If the quadratic equation can be used to determine when a function equals zero, is there a modified quadratic equation that can determine when a function equals another constant?

Any time you want to find for what value of `x` a function is equal to a constant, you just set the function equal to that constant and solve for `x`. Quadratic functions are no different. The quadratic equation is derived by setting a quadratic function equal to zero and solving for `x`.

We can follow the original derivation but set the function to the desired constant instead of `0`. Lets call that constant `q`. The original derivation of the quadratic formula can be found here.

We will start by setting the general quadratic function equal to `q`.

`ax^2 +bx+c = q`

Move `c` to the right hand side.

`ax^2+bx=q-c`

Now we divide by `a`.

`x^2 + b/ax = (q-c)/a`

At this point we need to complete the square. Here is an explanation of what that means. We add `b^2/(4a^2)` to each side in order to complete the sqare.

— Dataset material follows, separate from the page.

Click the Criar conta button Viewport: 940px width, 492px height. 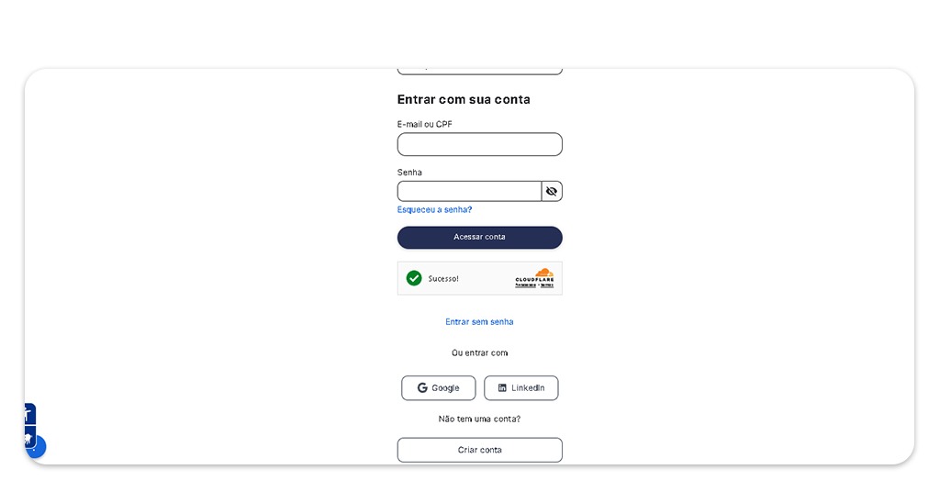click(x=479, y=450)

`x^2 +b/ax +b^2/(4a^2) = (q-c)/a +b^2/(4a^2)`

Now the left hand side is in a form that can be simplified into a "neat" square.

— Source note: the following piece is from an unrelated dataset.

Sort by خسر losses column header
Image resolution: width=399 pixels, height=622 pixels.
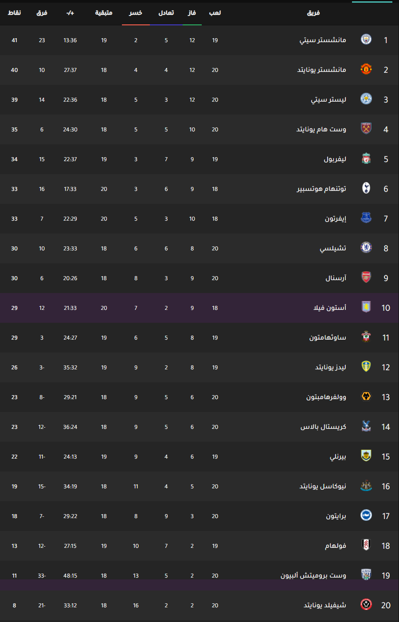click(136, 13)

`(x + b/(2a))^2=(q-c)/a+b^2/(4a^2)`

At this point we want a common denominator on the right hand side in order to combine both fractions together. Multiply the first fraction by `(4a)/(4a)`.

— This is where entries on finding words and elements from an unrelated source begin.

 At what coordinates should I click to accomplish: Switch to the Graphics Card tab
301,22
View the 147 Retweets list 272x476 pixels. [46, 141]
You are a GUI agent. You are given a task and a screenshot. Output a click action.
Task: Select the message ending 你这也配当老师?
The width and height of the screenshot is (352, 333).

`(x + b/(2a))^2=(4a(q-c))/(4a^2)+b^2/(4a^2)=(b^2 +4a(q-c))/(4a^2)`

I rearranged the right hand side a little bit in order to make it look more like the original quadratic equation. We can now take the square root of both sides.

`x + b/(2a)=+-sqrt((b^2 +4a(q-c))/(4a^2))=+-sqrt(b^2 +4a(q-c))/(2a)`

Lastly, move the constant term from the left to the right by subtracting from both sides.

`x = (-b+-sqrt(b^2 +4a(q-c)))/(2a)`

There you have it, the only difference from the original quadratic formula is that the `-c` becomes `q-c`. If you set `q` equal to `0`, you get the original quadratic formula.